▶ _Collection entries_
+--

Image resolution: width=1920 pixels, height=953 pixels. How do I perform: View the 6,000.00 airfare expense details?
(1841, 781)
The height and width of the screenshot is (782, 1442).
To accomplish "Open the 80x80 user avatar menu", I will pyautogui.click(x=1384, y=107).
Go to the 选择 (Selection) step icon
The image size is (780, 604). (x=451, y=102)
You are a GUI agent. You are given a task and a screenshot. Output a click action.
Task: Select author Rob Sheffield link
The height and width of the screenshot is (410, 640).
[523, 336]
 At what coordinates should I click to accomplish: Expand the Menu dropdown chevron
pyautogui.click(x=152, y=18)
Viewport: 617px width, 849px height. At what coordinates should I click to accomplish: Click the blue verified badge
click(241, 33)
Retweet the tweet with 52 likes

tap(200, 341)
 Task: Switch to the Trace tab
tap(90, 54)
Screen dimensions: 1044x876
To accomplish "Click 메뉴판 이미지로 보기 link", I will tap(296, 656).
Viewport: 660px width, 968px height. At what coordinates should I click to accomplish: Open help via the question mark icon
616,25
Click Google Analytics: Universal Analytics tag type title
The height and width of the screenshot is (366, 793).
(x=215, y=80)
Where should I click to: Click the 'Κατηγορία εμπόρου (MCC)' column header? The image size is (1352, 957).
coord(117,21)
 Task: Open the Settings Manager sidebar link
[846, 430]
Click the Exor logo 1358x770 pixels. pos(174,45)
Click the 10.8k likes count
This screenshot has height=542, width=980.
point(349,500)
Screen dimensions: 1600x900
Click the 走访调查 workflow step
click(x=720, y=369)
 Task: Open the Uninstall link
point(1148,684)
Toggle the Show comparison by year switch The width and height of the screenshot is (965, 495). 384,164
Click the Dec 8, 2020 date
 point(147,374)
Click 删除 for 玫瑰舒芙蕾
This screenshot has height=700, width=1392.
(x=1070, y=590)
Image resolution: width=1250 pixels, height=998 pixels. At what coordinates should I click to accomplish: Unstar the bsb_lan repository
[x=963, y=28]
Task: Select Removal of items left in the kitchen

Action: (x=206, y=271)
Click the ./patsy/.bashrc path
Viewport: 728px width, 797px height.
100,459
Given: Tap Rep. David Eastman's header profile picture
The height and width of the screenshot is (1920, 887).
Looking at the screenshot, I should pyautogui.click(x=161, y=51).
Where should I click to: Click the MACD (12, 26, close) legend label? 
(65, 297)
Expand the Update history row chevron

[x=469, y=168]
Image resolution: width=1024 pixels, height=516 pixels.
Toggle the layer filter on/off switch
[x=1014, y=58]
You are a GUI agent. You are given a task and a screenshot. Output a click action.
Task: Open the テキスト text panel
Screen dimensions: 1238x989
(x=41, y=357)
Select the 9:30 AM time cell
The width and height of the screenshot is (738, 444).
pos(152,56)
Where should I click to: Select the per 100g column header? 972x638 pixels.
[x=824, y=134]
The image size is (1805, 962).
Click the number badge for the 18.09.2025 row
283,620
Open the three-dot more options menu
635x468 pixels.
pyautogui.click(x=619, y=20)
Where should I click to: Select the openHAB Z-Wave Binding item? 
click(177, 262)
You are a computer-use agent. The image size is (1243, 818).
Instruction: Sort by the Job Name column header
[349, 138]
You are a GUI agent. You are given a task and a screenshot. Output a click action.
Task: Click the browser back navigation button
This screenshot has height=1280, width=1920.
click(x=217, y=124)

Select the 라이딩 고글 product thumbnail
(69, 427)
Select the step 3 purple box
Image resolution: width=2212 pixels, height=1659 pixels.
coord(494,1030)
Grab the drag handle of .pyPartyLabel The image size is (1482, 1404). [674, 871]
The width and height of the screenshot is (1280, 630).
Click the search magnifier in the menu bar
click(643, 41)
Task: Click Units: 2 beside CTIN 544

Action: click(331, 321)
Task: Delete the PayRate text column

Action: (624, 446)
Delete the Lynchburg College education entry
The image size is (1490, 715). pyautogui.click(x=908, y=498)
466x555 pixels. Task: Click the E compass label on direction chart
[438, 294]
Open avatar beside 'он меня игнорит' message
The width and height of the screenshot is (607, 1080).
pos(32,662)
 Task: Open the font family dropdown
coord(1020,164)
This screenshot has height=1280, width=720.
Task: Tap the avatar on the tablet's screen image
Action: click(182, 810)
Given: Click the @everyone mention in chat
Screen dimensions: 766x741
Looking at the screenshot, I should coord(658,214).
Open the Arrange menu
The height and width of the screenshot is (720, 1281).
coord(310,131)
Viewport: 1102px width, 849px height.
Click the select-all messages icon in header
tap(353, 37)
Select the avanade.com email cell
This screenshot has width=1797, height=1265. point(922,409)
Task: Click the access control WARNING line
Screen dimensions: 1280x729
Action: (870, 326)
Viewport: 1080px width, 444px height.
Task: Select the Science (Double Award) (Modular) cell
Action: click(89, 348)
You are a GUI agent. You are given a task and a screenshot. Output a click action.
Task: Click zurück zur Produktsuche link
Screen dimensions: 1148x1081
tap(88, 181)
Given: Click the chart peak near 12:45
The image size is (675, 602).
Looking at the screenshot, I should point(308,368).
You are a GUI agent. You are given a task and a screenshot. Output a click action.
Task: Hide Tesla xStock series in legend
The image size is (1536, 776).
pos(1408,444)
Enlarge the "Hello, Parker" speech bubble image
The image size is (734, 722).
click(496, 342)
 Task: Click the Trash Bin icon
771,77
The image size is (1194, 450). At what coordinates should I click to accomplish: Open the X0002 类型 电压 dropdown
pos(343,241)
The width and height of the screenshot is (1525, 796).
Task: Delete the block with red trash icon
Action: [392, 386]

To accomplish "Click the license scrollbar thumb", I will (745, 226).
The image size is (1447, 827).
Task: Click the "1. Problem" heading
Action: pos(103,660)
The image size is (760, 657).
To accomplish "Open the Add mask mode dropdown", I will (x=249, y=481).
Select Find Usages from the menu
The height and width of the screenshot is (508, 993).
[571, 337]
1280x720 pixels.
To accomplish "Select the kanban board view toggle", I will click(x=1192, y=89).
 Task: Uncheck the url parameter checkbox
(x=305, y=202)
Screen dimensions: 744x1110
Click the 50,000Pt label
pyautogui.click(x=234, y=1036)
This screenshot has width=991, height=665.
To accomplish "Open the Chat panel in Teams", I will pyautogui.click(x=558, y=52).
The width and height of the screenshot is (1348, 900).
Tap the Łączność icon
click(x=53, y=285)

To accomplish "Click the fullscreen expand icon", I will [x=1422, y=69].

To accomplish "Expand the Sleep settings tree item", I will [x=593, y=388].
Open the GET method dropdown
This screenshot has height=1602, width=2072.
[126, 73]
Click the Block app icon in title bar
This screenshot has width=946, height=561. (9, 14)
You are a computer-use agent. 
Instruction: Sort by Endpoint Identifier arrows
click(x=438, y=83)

+--

Please repeat the data in full so that nothing differs from the original.

▶ _Completed task_
Image resolution: width=1920 pixels, height=953 pixels. How do I perform: View the 6,000.00 airfare expense details?
(1841, 781)
The height and width of the screenshot is (782, 1442).
To accomplish "Open the 80x80 user avatar menu", I will pyautogui.click(x=1384, y=107).
Go to the 选择 (Selection) step icon
The image size is (780, 604). (x=451, y=102)
You are a GUI agent. You are given a task and a screenshot. Output a click action.
Task: Select author Rob Sheffield link
The height and width of the screenshot is (410, 640).
[523, 336]
 At what coordinates should I click to accomplish: Expand the Menu dropdown chevron
pyautogui.click(x=152, y=18)
Viewport: 617px width, 849px height. At what coordinates should I click to accomplish: Click the blue verified badge
click(241, 33)
Retweet the tweet with 52 likes

tap(200, 341)
 Task: Switch to the Trace tab
tap(90, 54)
Screen dimensions: 1044x876
To accomplish "Click 메뉴판 이미지로 보기 link", I will tap(296, 656).
Viewport: 660px width, 968px height. At what coordinates should I click to accomplish: Open help via the question mark icon
616,25
Click Google Analytics: Universal Analytics tag type title
The height and width of the screenshot is (366, 793).
(x=215, y=80)
Where should I click to: Click the 'Κατηγορία εμπόρου (MCC)' column header? The image size is (1352, 957).
coord(117,21)
 Task: Open the Settings Manager sidebar link
[846, 430]
Click the Exor logo 1358x770 pixels. pos(174,45)
Click the 10.8k likes count
This screenshot has height=542, width=980.
point(349,500)
Screen dimensions: 1600x900
Click the 走访调查 workflow step
click(x=720, y=369)
 Task: Open the Uninstall link
point(1148,684)
Toggle the Show comparison by year switch The width and height of the screenshot is (965, 495). 384,164
Click the Dec 8, 2020 date
 point(147,374)
Click 删除 for 玫瑰舒芙蕾
This screenshot has height=700, width=1392.
(x=1070, y=590)
Image resolution: width=1250 pixels, height=998 pixels. At what coordinates should I click to accomplish: Unstar the bsb_lan repository
[x=963, y=28]
Task: Select Removal of items left in the kitchen

Action: (x=206, y=271)
Click the ./patsy/.bashrc path
Viewport: 728px width, 797px height.
100,459
Given: Tap Rep. David Eastman's header profile picture
The height and width of the screenshot is (1920, 887).
Looking at the screenshot, I should pyautogui.click(x=161, y=51).
Where should I click to: Click the MACD (12, 26, close) legend label? 
(65, 297)
Expand the Update history row chevron

[x=469, y=168]
Image resolution: width=1024 pixels, height=516 pixels.
Toggle the layer filter on/off switch
[x=1014, y=58]
You are a GUI agent. You are given a task and a screenshot. Output a click action.
Task: Open the テキスト text panel
Screen dimensions: 1238x989
(x=41, y=357)
Select the 9:30 AM time cell
The width and height of the screenshot is (738, 444).
pos(152,56)
Where should I click to: Select the per 100g column header? 972x638 pixels.
[x=824, y=134]
The image size is (1805, 962).
Click the number badge for the 18.09.2025 row
283,620
Open the three-dot more options menu
635x468 pixels.
pyautogui.click(x=619, y=20)
Where should I click to: Select the openHAB Z-Wave Binding item? 
click(177, 262)
You are a computer-use agent. The image size is (1243, 818).
Instruction: Sort by the Job Name column header
[349, 138]
You are a GUI agent. You are given a task and a screenshot. Output a click action.
Task: Click the browser back navigation button
This screenshot has height=1280, width=1920.
click(x=217, y=124)

Select the 라이딩 고글 product thumbnail
(69, 427)
Select the step 3 purple box
Image resolution: width=2212 pixels, height=1659 pixels.
coord(494,1030)
Grab the drag handle of .pyPartyLabel The image size is (1482, 1404). [674, 871]
The width and height of the screenshot is (1280, 630).
Click the search magnifier in the menu bar
click(643, 41)
Task: Click Units: 2 beside CTIN 544

Action: click(331, 321)
Task: Delete the PayRate text column

Action: (624, 446)
Delete the Lynchburg College education entry
The image size is (1490, 715). pyautogui.click(x=908, y=498)
466x555 pixels. Task: Click the E compass label on direction chart
[438, 294]
Open avatar beside 'он меня игнорит' message
The width and height of the screenshot is (607, 1080).
pos(32,662)
 Task: Open the font family dropdown
coord(1020,164)
This screenshot has height=1280, width=720.
Task: Tap the avatar on the tablet's screen image
Action: click(182, 810)
Given: Click the @everyone mention in chat
Screen dimensions: 766x741
Looking at the screenshot, I should coord(658,214).
Open the Arrange menu
The height and width of the screenshot is (720, 1281).
coord(310,131)
Viewport: 1102px width, 849px height.
Click the select-all messages icon in header
tap(353, 37)
Select the avanade.com email cell
This screenshot has width=1797, height=1265. point(922,409)
Task: Click the access control WARNING line
Screen dimensions: 1280x729
Action: (870, 326)
Viewport: 1080px width, 444px height.
Task: Select the Science (Double Award) (Modular) cell
Action: click(89, 348)
You are a GUI agent. You are given a task and a screenshot. Output a click action.
Task: Click zurück zur Produktsuche link
Screen dimensions: 1148x1081
tap(88, 181)
Given: Click the chart peak near 12:45
The image size is (675, 602).
Looking at the screenshot, I should point(308,368).
You are a GUI agent. You are given a task and a screenshot. Output a click action.
Task: Hide Tesla xStock series in legend
The image size is (1536, 776).
pos(1408,444)
Enlarge the "Hello, Parker" speech bubble image
The image size is (734, 722).
click(496, 342)
 Task: Click the Trash Bin icon
771,77
The image size is (1194, 450). At what coordinates should I click to accomplish: Open the X0002 类型 电压 dropdown
pos(343,241)
The width and height of the screenshot is (1525, 796).
Task: Delete the block with red trash icon
Action: [392, 386]

To accomplish "Click the license scrollbar thumb", I will (745, 226).
The image size is (1447, 827).
Task: Click the "1. Problem" heading
Action: pos(103,660)
The image size is (760, 657).
To accomplish "Open the Add mask mode dropdown", I will (x=249, y=481).
Select Find Usages from the menu
The height and width of the screenshot is (508, 993).
[571, 337]
1280x720 pixels.
To accomplish "Select the kanban board view toggle", I will click(x=1192, y=89).
 Task: Uncheck the url parameter checkbox
(x=305, y=202)
Screen dimensions: 744x1110
Click the 50,000Pt label
pyautogui.click(x=234, y=1036)
This screenshot has width=991, height=665.
To accomplish "Open the Chat panel in Teams", I will pyautogui.click(x=558, y=52).
The width and height of the screenshot is (1348, 900).
Tap the Łączność icon
click(x=53, y=285)

To accomplish "Click the fullscreen expand icon", I will [x=1422, y=69].

To accomplish "Expand the Sleep settings tree item", I will [x=593, y=388].
Open the GET method dropdown
This screenshot has height=1602, width=2072.
[126, 73]
Click the Block app icon in title bar
This screenshot has width=946, height=561. (9, 14)
You are a computer-use agent. 
Instruction: Sort by Endpoint Identifier arrows
click(x=438, y=83)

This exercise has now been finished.